After a quick turn in Chapter 11 bankruptcy last year, the struggling grocer reached out for a restructuring expert and is now looking to sell its enormous Bronx warehouse.
Owned by Blackstone Group’s GSO Capital Partners, Fairway has been unable to jump-start the business since its July bankruptcy exit — in part due to the increasingly competitive environment from rivals like Amazon, FreshDirect, Trader Joe’s and Whole Foods.
The retailer will face a cash crunch later this year and is looking to trim bloated operational costs, according to industry experts familiar with the situation.
Traditional grocers like Fairway — founded more than 80 years ago by the Glickberg family — have been dropping like flies even as some newer rivals, including Whole Foods, are on the ropes as well.
Whole Foods just announced that it would close nine stores across the country as it reported its sixth consecutive quarter of same-store sales declines.

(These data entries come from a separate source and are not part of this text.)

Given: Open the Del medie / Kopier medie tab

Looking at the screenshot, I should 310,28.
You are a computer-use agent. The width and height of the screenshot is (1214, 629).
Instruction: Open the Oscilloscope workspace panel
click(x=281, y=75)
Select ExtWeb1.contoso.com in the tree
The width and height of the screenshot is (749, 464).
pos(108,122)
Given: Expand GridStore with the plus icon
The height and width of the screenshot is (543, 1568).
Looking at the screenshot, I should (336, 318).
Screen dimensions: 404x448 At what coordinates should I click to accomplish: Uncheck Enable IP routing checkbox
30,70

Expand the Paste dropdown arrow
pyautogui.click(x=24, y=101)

Sterling Investment Partners took Fairway public in 2013, but the company has posted losses every quarter since its IPO.
Sterling had envisioned a 300-store behemoth and built out a $20 million distribution and manufacturing facility in Bronx in 2015 to help supply a chain much larger than the current 15 stores operating in the New York metro area.

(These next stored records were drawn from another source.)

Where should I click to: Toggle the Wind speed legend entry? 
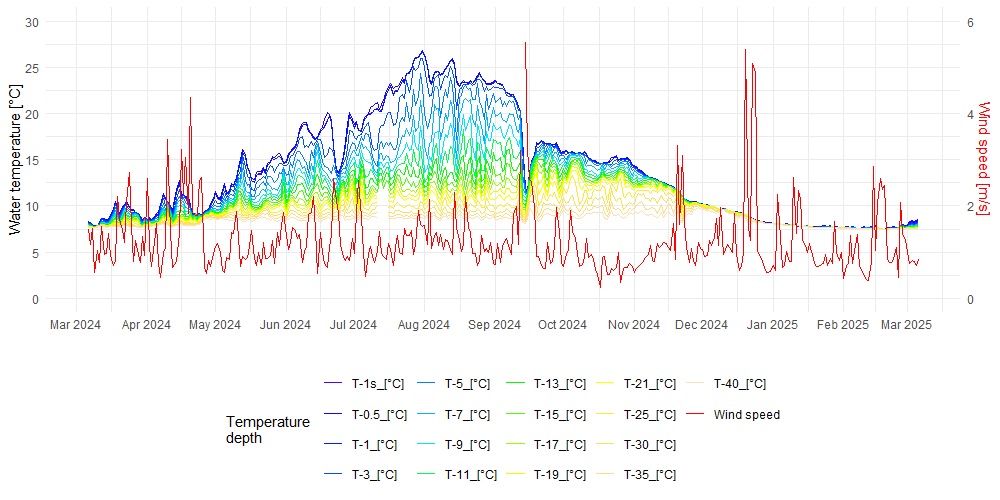[x=746, y=415]
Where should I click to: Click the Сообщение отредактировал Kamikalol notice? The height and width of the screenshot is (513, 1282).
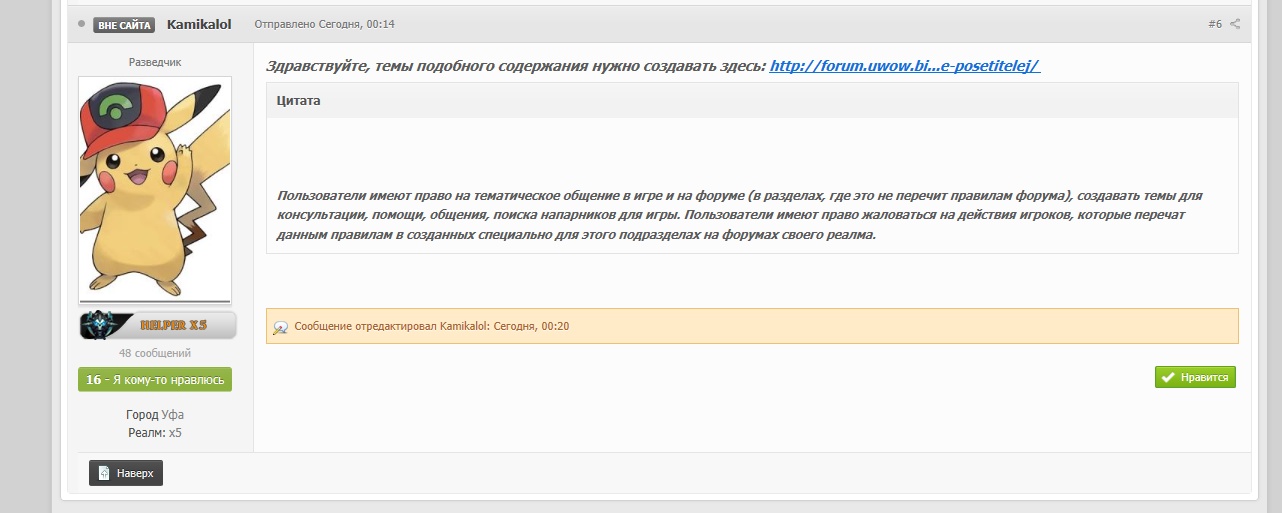coord(432,327)
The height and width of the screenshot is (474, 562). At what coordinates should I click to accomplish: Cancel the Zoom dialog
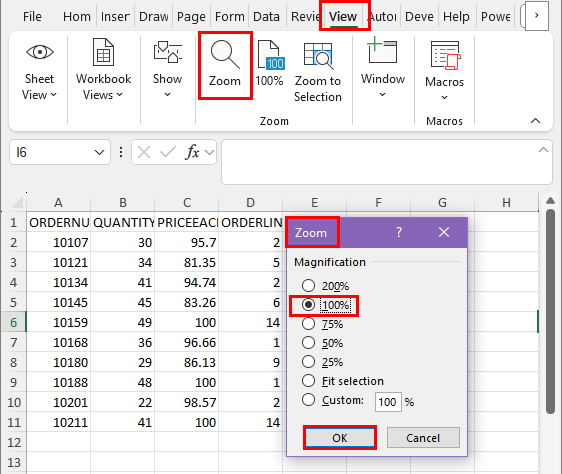coord(423,438)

The problem is Fairway has had only struggles since scrapping all expansion plans. Now it wants to leave its Hunts Point facility, according to sources.
The restructuring firm, AlixPartners, which has completed its work, was brought in to help it reduce expenses, including shedding the Bronx facility, where it has a bakery and kitchen for the prepared food items in its stores.
Although Fairway just opened a store in January in Brooklyn, there are no further expansion plans, sources said.
“Any suggestion that we are seeking to sell the Fairway business is incorrect. We are committed to seeing Fairway through this turnaround period and growing the business,” said Paula Chirhart, a senior vice president of Blackstone.